Task requirements: List each line in the items below that contains the string "resolution".

Dataset entries
⁂

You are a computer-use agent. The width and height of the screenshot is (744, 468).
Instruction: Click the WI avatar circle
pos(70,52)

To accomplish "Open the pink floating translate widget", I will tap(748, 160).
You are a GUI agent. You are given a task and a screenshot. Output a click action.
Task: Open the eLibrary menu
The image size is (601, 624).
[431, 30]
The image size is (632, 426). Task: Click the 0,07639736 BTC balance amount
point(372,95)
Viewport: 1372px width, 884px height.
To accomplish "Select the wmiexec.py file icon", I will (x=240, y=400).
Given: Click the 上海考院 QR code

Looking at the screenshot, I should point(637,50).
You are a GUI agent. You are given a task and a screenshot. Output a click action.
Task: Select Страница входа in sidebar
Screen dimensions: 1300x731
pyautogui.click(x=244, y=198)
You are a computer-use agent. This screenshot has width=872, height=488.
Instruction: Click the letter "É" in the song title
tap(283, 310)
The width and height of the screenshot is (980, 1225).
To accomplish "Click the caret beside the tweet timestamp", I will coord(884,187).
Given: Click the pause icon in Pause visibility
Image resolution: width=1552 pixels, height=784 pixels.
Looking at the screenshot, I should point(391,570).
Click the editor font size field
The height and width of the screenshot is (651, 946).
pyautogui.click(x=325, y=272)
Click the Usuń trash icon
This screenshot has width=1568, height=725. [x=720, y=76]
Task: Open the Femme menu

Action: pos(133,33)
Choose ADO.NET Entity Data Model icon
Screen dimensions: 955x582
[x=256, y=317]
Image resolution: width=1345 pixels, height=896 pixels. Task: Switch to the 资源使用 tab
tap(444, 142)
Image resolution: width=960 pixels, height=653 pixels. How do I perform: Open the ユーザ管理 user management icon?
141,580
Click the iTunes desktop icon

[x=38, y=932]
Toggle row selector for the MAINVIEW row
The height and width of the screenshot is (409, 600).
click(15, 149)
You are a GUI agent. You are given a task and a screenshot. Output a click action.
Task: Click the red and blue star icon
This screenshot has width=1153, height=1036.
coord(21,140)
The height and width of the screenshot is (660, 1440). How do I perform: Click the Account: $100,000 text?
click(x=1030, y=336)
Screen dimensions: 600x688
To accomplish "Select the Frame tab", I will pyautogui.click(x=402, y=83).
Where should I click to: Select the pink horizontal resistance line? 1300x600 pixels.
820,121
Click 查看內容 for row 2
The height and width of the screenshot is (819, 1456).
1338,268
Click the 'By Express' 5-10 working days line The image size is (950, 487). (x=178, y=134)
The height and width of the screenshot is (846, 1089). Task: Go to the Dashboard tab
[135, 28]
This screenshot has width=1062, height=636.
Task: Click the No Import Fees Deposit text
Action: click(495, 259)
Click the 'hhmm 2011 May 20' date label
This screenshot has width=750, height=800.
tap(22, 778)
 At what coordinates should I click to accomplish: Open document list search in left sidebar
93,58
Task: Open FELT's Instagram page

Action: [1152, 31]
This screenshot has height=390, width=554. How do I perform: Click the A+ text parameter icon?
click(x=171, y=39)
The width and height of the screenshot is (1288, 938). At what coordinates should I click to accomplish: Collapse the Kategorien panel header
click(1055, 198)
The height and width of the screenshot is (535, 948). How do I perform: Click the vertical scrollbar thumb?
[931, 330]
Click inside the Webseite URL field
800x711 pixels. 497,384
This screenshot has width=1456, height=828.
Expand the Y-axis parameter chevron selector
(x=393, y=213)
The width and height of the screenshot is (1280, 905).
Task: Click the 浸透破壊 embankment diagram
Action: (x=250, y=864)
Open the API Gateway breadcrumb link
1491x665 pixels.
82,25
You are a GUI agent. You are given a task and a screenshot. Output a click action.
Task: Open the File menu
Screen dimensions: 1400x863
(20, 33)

⁂

Task answer:
Image resolution: width=1552 pixels, height=784 pixels.
Image resolution: width=1345 pixels, height=896 pixels. Task: Switch to the 资源使用 tab
Image resolution: width=960 pixels, height=653 pixels. How do I perform: Open the ユーザ管理 user management icon?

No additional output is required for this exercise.